My experience with LynxOS is limitted. I'm a Windows Device Driver guy.
John wrote: > On Thu, 10 Jul 2008 14:50:00 -0700, Cyril Novikov > <cnovi...@mail.remove.this.ru> wrote:
>> John wrote:
>>> If I do strictly write() operations, it works find...no crashes. >> "Works fine" meaning it doesn't crash or doesn't crash AND the written data is >> correct (as in matches what was expected to be written)?
> Correct. The write() completes and the data is received correctly. > However, if I try to receive anything, the system crashes.
That means virtual to bus address conversion is done properly... Hard to say what's wrong with the read, then. Can you quote your code that converts virtual addresses to bus addresses?
>>>> If I do strictly write() operations, it works find...no crashes. >>> "Works fine" meaning it doesn't crash or doesn't crash AND the written data is >>> correct (as in matches what was expected to be written)?
>> Correct. The write() completes and the data is received correctly. >> However, if I try to receive anything, the system crashes.

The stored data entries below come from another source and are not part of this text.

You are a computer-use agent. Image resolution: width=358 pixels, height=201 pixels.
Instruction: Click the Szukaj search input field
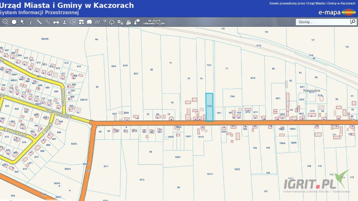pos(323,22)
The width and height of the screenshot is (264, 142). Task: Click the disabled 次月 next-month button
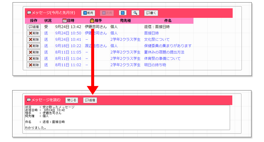(107, 13)
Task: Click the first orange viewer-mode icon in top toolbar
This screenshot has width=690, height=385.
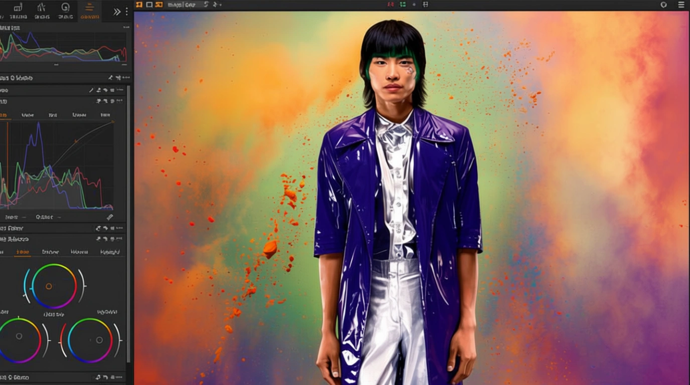Action: click(x=139, y=5)
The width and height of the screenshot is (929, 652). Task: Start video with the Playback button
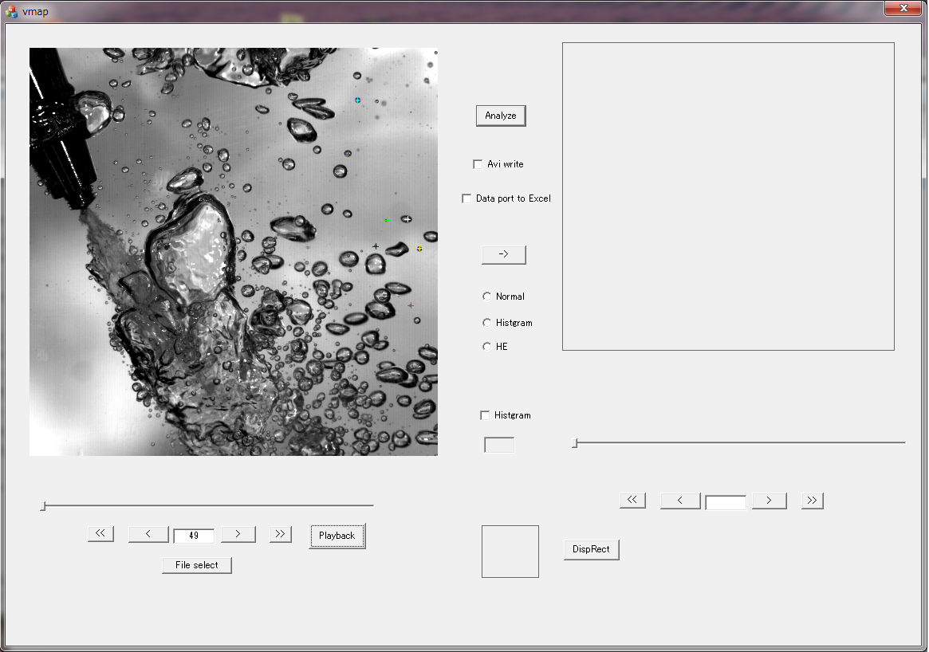point(337,536)
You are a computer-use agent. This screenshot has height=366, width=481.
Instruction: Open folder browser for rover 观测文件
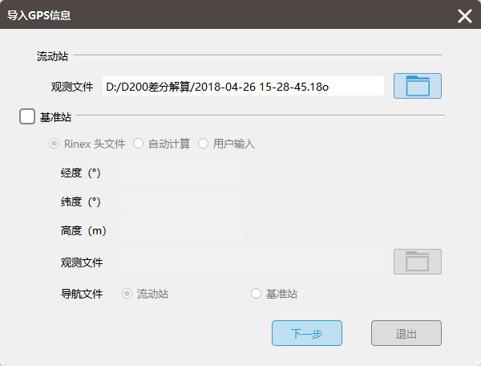coord(418,86)
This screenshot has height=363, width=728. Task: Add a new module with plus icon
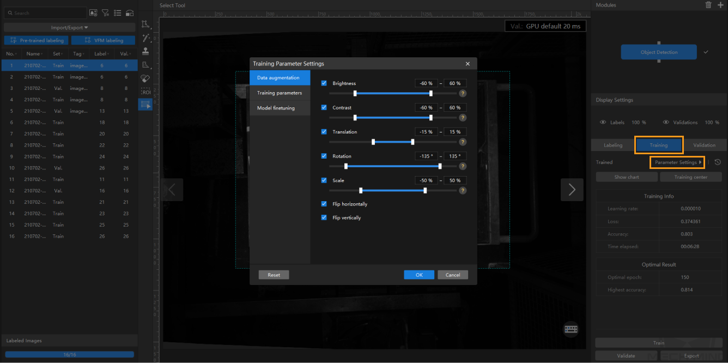point(720,5)
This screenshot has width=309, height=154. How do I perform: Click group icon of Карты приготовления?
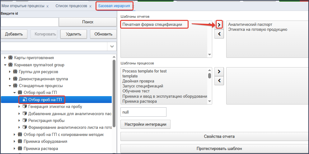point(10,58)
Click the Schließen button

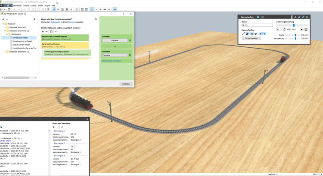coord(126,84)
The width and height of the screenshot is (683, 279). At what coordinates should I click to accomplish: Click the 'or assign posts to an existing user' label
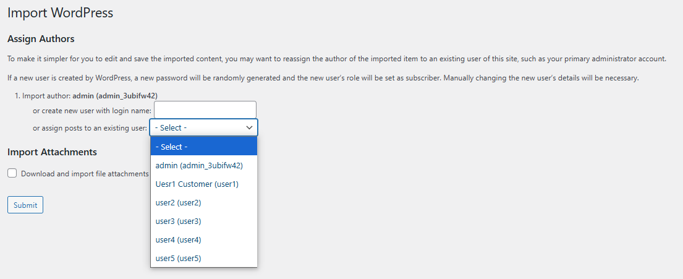point(90,128)
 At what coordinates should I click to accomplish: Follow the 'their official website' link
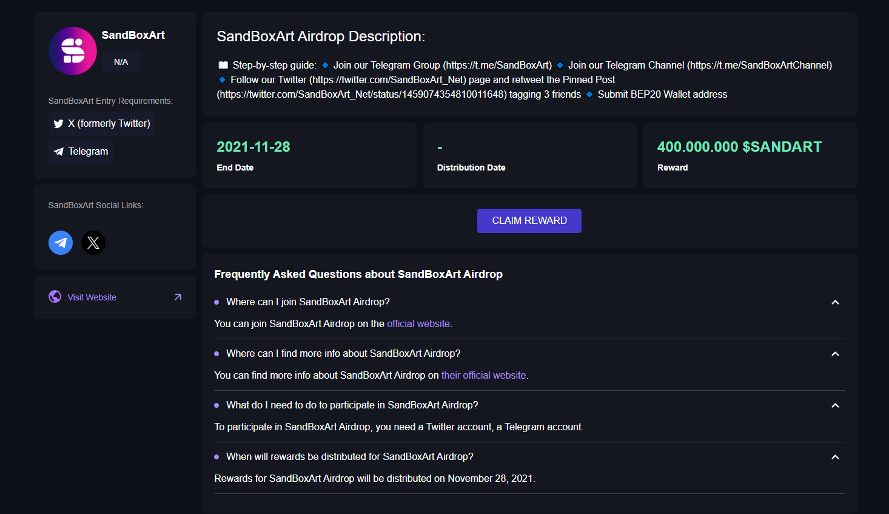tap(483, 376)
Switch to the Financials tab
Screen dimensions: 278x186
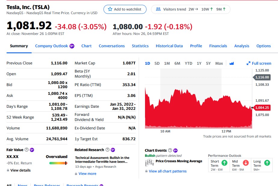tap(218, 46)
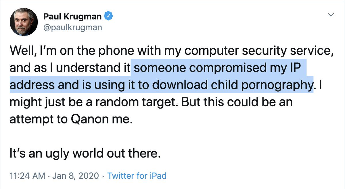Open the Paul Krugman display name link
Image resolution: width=345 pixels, height=189 pixels.
pos(72,17)
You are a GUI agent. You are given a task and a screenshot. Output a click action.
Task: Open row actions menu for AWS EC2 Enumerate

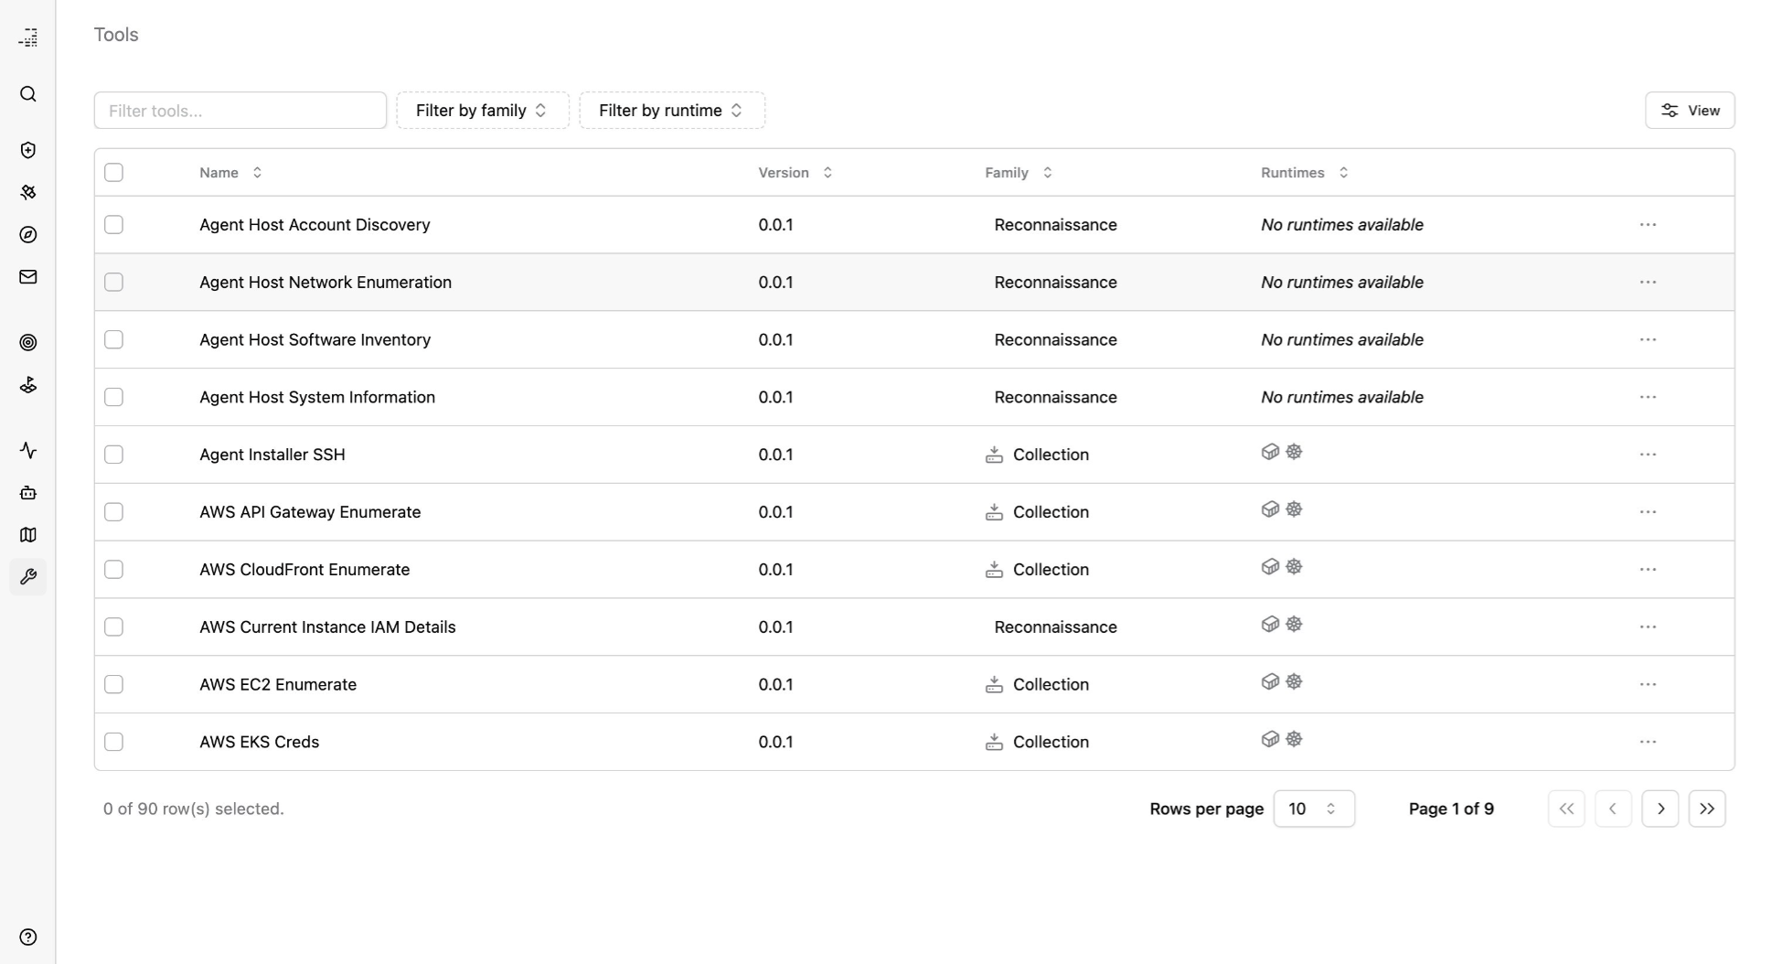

>That means virtual to bus address conversion is done properly... Hard to say >what's wrong with the read, then. Can you quote your code that converts virtual >addresses to bus addresses?
Here's the code, common to both the write buffer and receive buffer. The taskId are the same for the write and the receive.
The DmaArray is saved in the driver's data structure. One for write and one for received.
If I do the write without the receive, everthing works ok. If I do a read(). That works ok. The problem shows up when I try the write() with a receive at the same time (no read()). The first time it appears to work find. But when I try to do any I/O read() or write(), the system crashes or hangs-up.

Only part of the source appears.